LinuxScrew’s Linux Shell/Bash Scripting Tips

Here are some handy tips to keep in mind when writing your shell scripts in Linux.

Shell scripts are a versatile way to automate your workflows in Linux (and MacOS, and now Windows, with the Windows Subsystem for Linux). Shell scripting syntax and behaviour does have its quirks, and there are useful shortcuts you can take as well to simplify your scripts.

Bash Scripting Tips

These tips are collected from around the internet, with a few of my own thrown in.

Bash scripts will keep running even if there’s an error!

This can cause problems, especially if accepting user input and working with files. To prevent this behaviour add the set command

set -eu

…to the beginning of your scripts. –e tells the script to exit on error, and –u tells the script to exit if a variable is not set.
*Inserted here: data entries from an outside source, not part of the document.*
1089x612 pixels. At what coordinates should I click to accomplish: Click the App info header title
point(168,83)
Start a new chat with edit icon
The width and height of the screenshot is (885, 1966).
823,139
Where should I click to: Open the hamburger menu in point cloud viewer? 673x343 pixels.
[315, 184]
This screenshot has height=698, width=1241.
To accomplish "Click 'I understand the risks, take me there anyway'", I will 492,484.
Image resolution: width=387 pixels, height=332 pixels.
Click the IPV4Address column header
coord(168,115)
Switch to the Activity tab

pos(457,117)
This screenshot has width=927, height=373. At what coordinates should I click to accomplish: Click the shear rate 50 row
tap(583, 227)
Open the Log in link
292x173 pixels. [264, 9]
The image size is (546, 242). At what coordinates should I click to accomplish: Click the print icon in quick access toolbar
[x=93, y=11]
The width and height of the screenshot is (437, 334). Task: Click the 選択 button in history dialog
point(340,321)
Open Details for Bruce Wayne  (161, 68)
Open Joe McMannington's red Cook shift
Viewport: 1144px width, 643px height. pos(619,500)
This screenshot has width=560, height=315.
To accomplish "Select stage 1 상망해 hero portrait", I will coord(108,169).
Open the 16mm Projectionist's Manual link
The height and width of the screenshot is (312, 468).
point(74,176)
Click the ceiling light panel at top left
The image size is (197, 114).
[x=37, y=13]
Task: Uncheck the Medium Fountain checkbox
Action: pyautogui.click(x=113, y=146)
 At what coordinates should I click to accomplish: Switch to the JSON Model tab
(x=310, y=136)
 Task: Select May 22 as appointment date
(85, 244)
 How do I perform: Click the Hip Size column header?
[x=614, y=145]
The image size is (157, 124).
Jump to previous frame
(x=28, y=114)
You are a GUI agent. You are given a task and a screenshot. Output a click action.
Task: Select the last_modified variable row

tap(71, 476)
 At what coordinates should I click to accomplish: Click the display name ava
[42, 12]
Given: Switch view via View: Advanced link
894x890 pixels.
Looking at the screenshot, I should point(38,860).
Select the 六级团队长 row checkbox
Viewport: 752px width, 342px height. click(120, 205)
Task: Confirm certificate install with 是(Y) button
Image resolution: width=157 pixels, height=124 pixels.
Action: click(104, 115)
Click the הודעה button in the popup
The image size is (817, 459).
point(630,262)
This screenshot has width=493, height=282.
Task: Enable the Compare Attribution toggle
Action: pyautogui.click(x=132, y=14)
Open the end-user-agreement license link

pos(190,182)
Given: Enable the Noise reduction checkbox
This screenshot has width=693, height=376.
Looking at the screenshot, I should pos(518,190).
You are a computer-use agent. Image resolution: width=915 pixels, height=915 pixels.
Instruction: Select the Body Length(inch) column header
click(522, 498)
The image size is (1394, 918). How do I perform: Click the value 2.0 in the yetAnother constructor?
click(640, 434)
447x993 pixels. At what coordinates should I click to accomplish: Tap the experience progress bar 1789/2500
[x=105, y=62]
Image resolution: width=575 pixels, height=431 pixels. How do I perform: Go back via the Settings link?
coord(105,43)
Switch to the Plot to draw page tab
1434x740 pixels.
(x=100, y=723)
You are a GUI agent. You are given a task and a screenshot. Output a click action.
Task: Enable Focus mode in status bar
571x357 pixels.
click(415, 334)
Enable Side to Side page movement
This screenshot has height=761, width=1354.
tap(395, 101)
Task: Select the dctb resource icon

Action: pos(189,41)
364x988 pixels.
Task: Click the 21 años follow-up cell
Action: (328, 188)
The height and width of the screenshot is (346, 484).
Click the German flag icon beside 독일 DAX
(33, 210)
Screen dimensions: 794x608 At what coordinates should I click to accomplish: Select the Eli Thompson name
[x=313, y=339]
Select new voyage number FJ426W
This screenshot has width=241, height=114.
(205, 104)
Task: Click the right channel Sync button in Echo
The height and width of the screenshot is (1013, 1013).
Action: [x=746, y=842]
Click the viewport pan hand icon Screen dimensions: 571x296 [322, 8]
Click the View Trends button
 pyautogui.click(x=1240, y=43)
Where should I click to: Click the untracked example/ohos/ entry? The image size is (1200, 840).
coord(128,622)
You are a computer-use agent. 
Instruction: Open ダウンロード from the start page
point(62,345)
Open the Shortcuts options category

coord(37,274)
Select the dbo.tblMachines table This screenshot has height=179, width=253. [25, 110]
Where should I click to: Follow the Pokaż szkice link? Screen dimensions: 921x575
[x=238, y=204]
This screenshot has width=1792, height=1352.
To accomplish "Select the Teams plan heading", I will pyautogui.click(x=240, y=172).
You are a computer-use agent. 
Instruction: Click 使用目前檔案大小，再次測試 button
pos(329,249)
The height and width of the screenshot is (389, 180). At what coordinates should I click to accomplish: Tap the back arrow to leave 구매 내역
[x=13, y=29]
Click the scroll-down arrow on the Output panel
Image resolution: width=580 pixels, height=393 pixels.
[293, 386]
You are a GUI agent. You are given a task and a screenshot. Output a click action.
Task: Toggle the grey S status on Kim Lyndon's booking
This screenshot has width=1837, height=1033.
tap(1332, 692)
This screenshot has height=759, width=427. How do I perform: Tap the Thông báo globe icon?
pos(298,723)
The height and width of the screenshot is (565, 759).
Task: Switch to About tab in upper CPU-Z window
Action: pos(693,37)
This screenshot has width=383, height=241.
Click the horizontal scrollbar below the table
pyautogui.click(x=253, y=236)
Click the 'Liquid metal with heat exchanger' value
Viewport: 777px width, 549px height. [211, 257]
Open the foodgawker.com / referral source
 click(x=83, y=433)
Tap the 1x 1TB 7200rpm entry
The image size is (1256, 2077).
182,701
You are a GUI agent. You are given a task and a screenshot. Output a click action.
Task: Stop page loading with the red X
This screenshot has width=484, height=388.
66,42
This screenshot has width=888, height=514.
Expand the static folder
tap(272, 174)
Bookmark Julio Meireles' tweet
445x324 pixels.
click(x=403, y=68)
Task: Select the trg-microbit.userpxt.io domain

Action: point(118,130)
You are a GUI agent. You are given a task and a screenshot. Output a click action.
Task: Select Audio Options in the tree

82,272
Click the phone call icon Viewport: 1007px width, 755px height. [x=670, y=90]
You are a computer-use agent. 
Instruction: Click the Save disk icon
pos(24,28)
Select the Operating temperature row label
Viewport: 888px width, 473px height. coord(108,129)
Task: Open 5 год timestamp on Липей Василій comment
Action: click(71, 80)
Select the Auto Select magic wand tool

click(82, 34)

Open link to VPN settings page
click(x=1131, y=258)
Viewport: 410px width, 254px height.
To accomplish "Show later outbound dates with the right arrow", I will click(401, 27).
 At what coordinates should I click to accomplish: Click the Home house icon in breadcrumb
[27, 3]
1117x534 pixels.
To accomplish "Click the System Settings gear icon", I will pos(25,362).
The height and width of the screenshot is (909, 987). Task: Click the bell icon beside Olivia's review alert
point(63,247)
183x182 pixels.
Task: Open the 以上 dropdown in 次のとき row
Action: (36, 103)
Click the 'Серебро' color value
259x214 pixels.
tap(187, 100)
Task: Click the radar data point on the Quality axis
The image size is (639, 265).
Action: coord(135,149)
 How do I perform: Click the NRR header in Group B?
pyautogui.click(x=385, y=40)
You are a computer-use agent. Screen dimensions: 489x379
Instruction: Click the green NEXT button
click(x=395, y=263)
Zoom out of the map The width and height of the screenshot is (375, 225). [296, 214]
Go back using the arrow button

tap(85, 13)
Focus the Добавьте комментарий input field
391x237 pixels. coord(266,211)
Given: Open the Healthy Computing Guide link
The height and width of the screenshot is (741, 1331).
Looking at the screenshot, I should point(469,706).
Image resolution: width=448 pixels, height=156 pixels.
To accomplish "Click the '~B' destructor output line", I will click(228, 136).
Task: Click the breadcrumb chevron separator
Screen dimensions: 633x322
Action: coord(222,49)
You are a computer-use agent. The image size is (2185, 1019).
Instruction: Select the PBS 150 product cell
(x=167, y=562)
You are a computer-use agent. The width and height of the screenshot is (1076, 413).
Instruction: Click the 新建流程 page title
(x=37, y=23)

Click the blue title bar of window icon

ALWAYS include the shebang

Always include the shebang as the first line of your script:

#!/bin/sh

This tells the system which shell should be used to interpret the script, and is important for compatibility. A script that is written for Bash may behave differently when run within Zsh, but by including the shebang, you can ensure it is interpreted with the right shell.

Never user sudo in your script

This causes ambiguity if you run a script, and can cause issues when using pipes and redirection. It’s also a security problem. If a script needs root permissions, the whole script should be run as root or using sudo.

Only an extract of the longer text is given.